SINGAPORE (Nov 1): The plunge in oil prices has reversed the fortunes of many players in the offshore and marine industry, ranging from rig builders and shipyards to services and support providers. But with oil prices beginning to recover, KGI analyst Joel Ng expects shipyards to see limited downside although he believes benefits from the rising oil prices from OPEC cuts will take a year to reach the yards. Here’s why:

Overcapacity
The utilisation rates in the offshore oil and gas sector points to another year of overcapacity. Utilisation rates have dropped to 50% from 90% to 100% in 2013, and the pace of retiring old rig is not fast enough to balance out the markets. This oversupply is expected to persist into 2017, with the markets set to improve in 2018, as older rigs are retired and demand picks up. The number of jack-up rigs retired from the market has risen, with 11 scrapped in 2015 and nine year to date, compared to 13 rigs removed in the two years prior.
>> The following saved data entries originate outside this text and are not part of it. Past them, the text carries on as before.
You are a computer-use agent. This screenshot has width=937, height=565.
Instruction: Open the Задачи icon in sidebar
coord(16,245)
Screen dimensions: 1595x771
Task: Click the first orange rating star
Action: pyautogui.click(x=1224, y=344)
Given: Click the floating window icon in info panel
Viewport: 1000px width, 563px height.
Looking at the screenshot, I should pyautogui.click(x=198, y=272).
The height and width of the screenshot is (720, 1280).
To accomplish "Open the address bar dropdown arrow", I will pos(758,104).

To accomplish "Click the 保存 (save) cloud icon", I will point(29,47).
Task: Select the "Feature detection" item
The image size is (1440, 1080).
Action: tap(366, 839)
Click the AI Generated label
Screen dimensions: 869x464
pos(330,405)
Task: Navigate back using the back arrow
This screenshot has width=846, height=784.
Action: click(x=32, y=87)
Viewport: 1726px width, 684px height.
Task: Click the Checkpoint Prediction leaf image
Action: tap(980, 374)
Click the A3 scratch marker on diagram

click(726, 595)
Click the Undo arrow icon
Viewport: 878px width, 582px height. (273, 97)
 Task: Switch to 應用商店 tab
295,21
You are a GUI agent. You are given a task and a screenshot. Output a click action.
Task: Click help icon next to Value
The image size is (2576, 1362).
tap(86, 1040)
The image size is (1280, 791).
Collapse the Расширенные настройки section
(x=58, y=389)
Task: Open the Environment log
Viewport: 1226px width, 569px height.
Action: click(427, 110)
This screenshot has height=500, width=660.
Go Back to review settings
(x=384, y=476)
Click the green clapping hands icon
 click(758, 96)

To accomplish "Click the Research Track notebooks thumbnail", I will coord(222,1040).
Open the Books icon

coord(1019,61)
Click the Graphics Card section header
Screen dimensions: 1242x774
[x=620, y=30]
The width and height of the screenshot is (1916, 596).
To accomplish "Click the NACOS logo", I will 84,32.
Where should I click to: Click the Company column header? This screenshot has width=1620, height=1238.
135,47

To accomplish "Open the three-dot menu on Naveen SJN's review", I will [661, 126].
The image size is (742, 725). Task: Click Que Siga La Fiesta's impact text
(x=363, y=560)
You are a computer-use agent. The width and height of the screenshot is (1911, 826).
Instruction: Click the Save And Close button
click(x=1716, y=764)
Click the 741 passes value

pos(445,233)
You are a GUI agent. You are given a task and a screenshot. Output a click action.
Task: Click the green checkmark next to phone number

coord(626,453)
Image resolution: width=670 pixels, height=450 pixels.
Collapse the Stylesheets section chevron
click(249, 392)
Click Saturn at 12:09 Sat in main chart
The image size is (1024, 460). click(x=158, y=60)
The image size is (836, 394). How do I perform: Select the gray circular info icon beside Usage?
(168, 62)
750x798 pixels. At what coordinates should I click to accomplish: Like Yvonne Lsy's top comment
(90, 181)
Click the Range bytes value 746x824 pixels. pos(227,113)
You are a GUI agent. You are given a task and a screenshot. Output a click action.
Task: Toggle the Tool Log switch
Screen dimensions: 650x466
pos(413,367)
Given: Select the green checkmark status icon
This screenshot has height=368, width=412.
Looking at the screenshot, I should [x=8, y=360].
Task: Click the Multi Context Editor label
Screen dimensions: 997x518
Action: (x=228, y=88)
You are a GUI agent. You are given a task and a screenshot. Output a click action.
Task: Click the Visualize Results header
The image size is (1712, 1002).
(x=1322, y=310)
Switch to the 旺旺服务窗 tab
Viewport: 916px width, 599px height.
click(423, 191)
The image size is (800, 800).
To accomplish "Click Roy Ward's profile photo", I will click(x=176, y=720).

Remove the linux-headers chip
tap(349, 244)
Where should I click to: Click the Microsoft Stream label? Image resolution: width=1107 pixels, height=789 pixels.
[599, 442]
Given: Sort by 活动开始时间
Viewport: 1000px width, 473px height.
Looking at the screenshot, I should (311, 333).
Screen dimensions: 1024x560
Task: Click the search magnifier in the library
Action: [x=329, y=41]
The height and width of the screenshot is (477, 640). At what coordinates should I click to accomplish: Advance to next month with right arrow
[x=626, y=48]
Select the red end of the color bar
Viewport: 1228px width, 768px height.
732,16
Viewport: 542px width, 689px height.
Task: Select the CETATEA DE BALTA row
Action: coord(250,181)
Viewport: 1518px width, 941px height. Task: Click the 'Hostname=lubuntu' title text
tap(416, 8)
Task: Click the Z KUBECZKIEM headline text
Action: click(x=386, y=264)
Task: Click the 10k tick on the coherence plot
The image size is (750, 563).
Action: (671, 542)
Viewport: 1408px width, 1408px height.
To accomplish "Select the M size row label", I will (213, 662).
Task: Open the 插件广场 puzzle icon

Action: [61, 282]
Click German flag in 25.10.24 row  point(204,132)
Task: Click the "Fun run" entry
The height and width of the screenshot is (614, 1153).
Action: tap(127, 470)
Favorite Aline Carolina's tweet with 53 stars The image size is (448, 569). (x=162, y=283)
In Southeast Asia, 25 out of 66 jack-up rigs are currently working, a less than 50% utilization rate for a major destination for jack-ups. This pain is further exacerbated for rig owners, who incur costs to maintain idle rigs. “Hence, we may expect 2017 to still be a weak year for rig markets and consequently, for the rig builders, Keppel Corp and Sembcorp Marine,” says Ng.